» **What you are asked to do**: Line by line, repeat the material below exactly and leave the images out.

*** Begin section ***

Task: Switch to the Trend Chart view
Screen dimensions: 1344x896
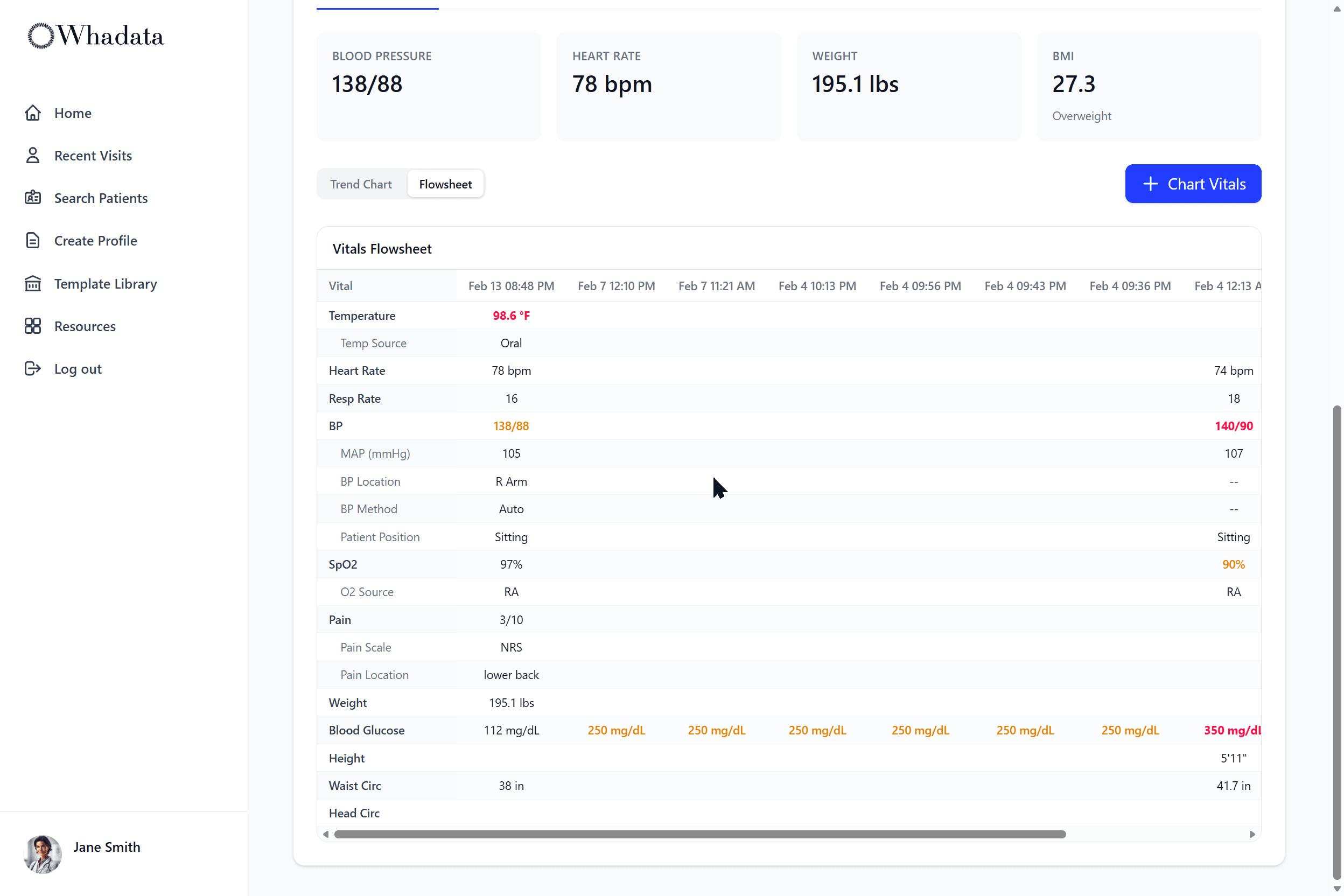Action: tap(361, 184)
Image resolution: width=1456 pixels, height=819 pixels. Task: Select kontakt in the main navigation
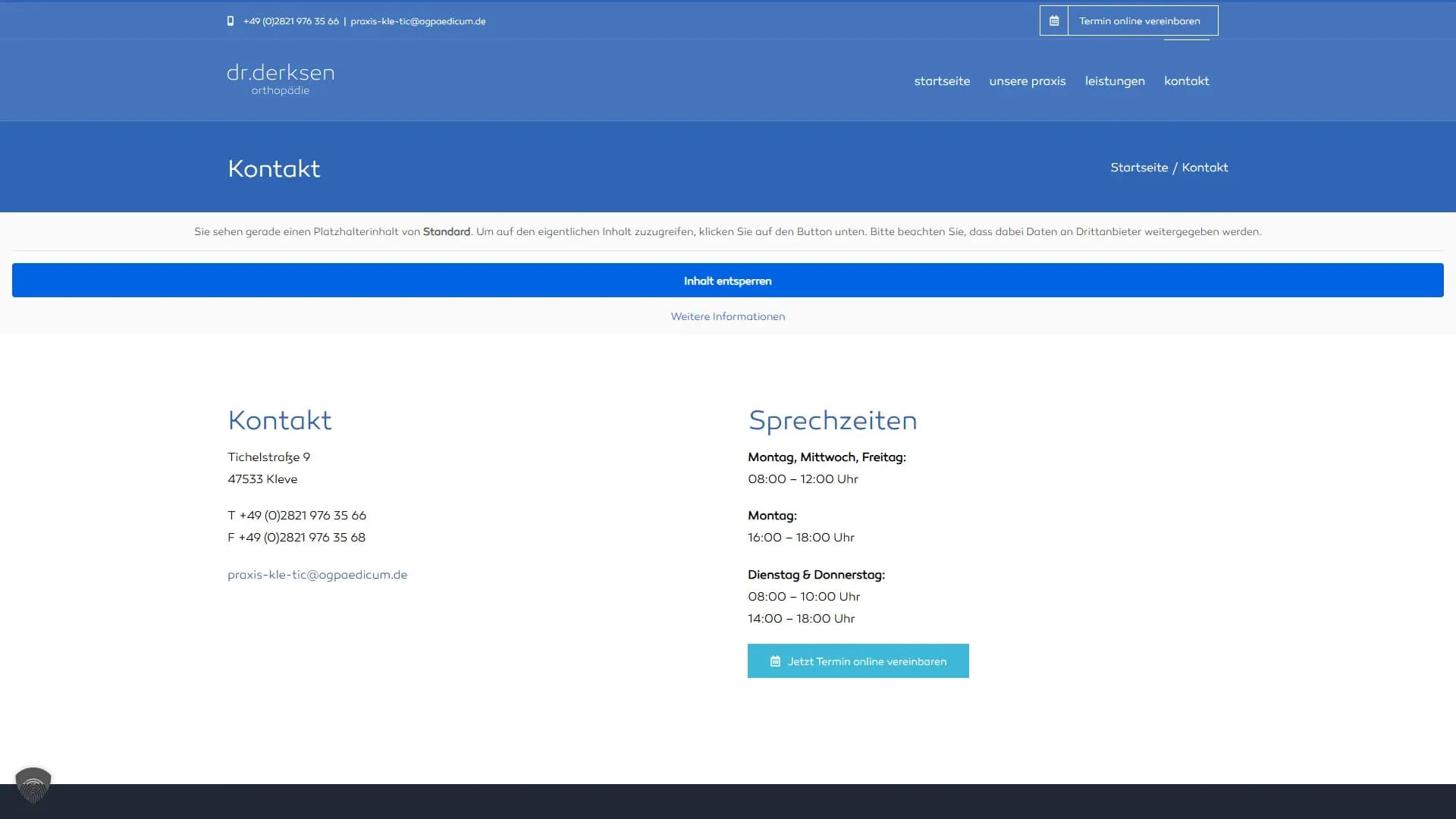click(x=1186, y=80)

*** End section ***

» **Written reply**:
Task: Switch to the Trend Chart view
Screen dimensions: 1344x896
Action: tap(361, 184)
Image resolution: width=1456 pixels, height=819 pixels. Task: Select kontakt in the main navigation
click(x=1186, y=80)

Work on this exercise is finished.